In May, Reuters reported that Aramco discovered five gasfields and three oil and gasfields in the east of the country in 2014, the highest number of discoveries in the company’s history.
Unfortunately, the Saudi initiative to develop gas resources in the Rub Al Khali yielded nothing as the international oil companies — joint venture partners with Aramco — quietly abandoned their activities due to the high cost of development and the low gas price in Saudi Arabia of $0.75 per million British Thermal Unit. This is a fraction of gas prices in other markets.
But Aramco is confident that its unconventional gas programme, launched in 2011, will yield discoveries. In its “2013 Annual Review”, Aramco discussed the development of a 1,000 megawatt power plant that will use shale gas for power generation in the northern part of the country. However, the availability of water may hinder further development of shale gas, unless a solution is found.
Investing heavily
Aramco also plans to start natural gas production at a field near Jordan, next year according to Khalid Al Falih, its CEO, who said the “results are extremely encouraging”.
Considering the volume of direst crude burn for power generation, it is understandable why at this time of reduced expenditure the Saudis are still investing heavily in natural gas development. In a recent column, I said “In the period 2009-13, the average daily use of crude oil for this purpose [direct burn] was about 0.5 mbd, where the January consumption of about 0.3 mbd rises steadily to about 0.7 mbd between June to September.
“The peak is usually around 0.9 mbd during August.

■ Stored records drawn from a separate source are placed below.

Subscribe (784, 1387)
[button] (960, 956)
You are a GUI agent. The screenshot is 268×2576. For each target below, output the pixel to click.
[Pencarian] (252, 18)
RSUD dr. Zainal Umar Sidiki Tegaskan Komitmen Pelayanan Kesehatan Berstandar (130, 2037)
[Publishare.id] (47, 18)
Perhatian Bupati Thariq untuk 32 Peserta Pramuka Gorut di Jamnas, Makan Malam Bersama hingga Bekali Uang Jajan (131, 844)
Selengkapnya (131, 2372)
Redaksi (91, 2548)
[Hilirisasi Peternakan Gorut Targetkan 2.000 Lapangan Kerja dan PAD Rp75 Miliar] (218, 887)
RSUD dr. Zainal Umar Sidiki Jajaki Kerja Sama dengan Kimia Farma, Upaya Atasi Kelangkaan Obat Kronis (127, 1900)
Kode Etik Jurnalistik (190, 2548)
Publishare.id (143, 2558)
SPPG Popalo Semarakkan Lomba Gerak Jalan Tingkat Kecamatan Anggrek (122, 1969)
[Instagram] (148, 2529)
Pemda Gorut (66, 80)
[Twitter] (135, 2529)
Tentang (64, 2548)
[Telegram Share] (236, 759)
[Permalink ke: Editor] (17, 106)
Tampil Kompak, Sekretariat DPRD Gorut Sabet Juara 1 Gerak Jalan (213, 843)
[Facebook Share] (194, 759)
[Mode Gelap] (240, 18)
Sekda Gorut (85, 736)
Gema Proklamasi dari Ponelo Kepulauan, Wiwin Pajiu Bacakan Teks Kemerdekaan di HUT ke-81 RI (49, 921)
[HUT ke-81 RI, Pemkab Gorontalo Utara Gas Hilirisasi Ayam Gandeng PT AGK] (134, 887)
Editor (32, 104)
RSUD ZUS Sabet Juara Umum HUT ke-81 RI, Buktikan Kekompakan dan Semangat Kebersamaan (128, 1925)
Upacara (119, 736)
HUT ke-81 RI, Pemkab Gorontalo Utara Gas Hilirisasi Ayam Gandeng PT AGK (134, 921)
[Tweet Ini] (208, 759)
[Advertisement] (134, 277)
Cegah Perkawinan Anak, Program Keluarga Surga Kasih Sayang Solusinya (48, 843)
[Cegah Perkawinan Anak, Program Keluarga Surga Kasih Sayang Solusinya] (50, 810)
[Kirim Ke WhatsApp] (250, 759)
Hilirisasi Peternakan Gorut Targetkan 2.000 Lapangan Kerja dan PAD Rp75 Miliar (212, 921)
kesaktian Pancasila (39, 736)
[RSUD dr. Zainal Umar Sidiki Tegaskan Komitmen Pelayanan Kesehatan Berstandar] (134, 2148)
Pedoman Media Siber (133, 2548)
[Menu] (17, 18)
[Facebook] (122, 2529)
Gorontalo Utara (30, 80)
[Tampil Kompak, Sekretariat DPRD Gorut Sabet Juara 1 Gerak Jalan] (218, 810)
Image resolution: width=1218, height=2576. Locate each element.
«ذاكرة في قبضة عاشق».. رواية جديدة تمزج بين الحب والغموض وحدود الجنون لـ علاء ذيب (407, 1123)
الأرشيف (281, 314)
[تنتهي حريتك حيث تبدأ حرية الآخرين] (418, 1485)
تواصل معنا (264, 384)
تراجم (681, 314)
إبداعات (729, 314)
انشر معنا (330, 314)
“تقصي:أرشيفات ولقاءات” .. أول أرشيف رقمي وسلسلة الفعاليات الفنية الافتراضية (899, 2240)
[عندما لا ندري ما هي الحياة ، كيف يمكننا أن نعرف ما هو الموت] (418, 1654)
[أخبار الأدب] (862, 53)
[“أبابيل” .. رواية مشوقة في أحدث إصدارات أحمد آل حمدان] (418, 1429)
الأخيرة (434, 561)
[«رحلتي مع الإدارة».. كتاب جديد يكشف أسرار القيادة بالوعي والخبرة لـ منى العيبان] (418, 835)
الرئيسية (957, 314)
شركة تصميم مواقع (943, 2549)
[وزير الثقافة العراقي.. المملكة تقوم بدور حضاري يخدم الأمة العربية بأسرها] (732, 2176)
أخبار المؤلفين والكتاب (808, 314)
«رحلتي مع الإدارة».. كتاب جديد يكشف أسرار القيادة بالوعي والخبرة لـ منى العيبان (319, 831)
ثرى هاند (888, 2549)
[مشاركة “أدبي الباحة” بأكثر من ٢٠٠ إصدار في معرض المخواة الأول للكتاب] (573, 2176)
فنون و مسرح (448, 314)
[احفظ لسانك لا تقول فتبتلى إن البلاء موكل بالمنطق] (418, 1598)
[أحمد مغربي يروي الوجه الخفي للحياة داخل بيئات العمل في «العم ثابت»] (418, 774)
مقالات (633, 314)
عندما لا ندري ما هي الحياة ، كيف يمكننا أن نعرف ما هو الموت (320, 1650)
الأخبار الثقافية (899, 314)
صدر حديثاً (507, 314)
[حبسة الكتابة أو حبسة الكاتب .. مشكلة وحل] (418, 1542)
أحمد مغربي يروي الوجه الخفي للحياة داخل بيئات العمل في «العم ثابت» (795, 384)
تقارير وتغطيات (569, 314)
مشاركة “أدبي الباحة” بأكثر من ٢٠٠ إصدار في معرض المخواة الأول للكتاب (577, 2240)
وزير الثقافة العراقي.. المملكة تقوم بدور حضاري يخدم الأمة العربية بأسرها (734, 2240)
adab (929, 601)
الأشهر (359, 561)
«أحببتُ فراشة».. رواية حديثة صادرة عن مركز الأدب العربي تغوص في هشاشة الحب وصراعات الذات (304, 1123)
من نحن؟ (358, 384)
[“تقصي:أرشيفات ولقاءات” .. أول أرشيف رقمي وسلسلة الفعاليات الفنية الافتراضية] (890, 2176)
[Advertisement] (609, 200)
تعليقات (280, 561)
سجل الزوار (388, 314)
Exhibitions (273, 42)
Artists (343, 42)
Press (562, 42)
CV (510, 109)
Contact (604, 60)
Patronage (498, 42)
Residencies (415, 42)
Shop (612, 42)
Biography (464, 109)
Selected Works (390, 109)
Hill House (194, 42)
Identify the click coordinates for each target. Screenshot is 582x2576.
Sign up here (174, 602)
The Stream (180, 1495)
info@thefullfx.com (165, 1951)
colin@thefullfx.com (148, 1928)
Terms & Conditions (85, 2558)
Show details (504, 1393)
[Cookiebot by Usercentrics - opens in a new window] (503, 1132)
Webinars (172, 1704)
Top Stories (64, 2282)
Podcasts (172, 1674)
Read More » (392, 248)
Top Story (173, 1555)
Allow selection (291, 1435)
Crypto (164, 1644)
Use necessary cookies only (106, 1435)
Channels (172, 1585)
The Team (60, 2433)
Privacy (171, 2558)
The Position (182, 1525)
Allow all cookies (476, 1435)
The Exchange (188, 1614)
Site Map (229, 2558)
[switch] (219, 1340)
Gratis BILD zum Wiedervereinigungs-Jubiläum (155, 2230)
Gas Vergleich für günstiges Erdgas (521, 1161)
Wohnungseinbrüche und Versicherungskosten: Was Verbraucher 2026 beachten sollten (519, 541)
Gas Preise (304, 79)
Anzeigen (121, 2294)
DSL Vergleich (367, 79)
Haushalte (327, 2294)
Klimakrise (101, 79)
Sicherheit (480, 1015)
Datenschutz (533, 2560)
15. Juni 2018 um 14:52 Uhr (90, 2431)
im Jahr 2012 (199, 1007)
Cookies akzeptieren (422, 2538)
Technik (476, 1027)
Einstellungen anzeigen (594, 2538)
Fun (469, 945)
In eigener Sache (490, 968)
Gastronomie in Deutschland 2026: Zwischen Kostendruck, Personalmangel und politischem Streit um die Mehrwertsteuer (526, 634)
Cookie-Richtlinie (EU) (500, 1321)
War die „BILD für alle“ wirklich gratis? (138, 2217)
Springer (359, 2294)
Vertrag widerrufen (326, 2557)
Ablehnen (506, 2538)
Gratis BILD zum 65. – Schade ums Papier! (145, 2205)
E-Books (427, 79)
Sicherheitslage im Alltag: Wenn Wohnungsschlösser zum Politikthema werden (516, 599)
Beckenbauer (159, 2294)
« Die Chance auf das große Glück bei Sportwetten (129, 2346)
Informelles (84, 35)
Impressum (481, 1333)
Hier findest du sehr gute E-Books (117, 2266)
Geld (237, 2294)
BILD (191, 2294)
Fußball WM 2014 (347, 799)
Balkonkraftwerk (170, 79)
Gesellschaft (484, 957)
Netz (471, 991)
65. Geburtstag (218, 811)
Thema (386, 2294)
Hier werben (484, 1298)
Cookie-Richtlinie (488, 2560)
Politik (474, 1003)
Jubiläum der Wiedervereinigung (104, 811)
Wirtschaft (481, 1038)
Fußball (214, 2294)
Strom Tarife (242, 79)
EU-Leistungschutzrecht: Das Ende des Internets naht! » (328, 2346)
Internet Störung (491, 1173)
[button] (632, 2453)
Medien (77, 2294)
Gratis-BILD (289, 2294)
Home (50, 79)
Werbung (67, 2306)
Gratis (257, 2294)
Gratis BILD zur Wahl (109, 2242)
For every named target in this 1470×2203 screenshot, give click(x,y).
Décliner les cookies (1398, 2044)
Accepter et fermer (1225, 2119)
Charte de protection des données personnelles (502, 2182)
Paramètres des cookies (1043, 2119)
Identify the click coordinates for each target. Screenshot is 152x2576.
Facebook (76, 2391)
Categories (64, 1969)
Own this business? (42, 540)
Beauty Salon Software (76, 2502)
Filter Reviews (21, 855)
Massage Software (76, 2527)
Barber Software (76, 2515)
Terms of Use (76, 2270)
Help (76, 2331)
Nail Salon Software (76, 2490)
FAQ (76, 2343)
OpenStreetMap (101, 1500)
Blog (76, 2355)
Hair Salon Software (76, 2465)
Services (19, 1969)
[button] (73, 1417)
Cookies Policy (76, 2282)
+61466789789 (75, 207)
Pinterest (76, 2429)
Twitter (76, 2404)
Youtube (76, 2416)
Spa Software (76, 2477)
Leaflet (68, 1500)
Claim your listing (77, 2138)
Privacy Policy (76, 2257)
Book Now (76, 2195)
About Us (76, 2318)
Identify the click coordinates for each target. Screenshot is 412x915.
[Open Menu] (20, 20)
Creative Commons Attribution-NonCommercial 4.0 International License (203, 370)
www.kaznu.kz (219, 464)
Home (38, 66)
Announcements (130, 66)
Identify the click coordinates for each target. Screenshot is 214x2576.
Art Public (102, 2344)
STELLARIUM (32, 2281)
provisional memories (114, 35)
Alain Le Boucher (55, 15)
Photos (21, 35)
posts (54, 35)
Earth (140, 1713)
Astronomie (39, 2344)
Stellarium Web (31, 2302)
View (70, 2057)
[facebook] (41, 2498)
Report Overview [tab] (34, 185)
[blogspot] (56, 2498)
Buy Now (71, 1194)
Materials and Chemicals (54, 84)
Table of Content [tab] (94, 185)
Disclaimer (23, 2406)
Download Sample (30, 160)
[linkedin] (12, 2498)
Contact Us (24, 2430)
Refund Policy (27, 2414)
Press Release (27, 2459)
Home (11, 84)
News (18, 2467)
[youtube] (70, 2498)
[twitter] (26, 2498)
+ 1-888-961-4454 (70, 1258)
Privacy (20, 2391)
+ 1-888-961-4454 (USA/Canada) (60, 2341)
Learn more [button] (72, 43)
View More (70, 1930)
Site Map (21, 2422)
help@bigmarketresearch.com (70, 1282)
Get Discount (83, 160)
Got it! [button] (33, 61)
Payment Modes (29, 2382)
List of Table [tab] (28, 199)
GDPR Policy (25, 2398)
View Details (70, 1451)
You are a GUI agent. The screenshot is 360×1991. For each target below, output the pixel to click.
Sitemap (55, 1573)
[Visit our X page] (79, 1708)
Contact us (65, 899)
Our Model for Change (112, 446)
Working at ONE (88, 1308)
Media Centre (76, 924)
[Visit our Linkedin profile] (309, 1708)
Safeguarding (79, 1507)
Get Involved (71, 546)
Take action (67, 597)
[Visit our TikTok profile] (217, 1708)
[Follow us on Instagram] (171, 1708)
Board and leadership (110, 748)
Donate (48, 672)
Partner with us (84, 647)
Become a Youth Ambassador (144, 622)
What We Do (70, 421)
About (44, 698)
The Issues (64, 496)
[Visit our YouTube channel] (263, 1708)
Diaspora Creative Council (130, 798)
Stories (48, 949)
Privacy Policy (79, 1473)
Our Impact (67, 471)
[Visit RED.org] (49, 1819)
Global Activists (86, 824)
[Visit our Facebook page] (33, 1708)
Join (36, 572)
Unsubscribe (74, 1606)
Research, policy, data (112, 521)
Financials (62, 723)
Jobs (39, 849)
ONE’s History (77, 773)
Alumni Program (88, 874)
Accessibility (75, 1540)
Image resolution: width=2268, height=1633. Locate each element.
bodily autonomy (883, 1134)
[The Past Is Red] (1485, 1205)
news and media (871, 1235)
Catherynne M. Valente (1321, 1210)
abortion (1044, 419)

But in July 2014 crude burns were 0.9 mbd, the highest ever reported, according to EIA, because of rising electricity demand.”
This is close to $7.3 billion a year at today’s prices of oil.
Gas is welcome, but Saudi Arabia is also hedging its plans by going solidly for renewable energy driven electricity generation as well.
The writer is former head of the Energy Studies Department at the Opec Secretariat in Vienna.